November 2, 2015 by Legion Magazine

Who are the leading lights in Canada’s great aviation heritage? The question has been asked often, but there seem to be no easy answers, and no single list will please every aficionado.

Legion Magazine’s latest special-interest publication—25 Great Canadian Aviators—represents a valiant effort to compile a list of 25 great and groundbreaking Canadian aviators.

Few people will quibble over Canada’s most iconic aviation celebrities. J.A.D. McCurdy of Silver Dart fame will appear on many a list, along with such other obvious choices as renowned fighter aces Billy Bishop and George “Buzz” Beurling, bush-flying pioneer “Punch” Dickins, Avro Arrow test pilot Jan Zurakowski and world-renowned astronaut Chris Hadfield.

But what we have compiled is a mix of national aviation celebrities with some less well-known names. Each has made important contributions to Canada’s aviation scene.

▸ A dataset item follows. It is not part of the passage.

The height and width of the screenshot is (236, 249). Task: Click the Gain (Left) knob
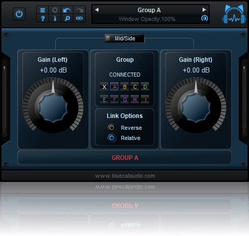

Among the First World War airmen, you’ll certainly recognize William G. Barker, but not likely Edward O’Leary. From the Second World War, you’ll likely know David Hornell, but maybe not W.H.D. Meaden.

Pick up a copy of Legion Magazine’s 25 Great Canadian Aviators on the newsstand to see what you think of these 25, and then have fun compiling your own list and post it here at www.legionmagazine.com/aviators.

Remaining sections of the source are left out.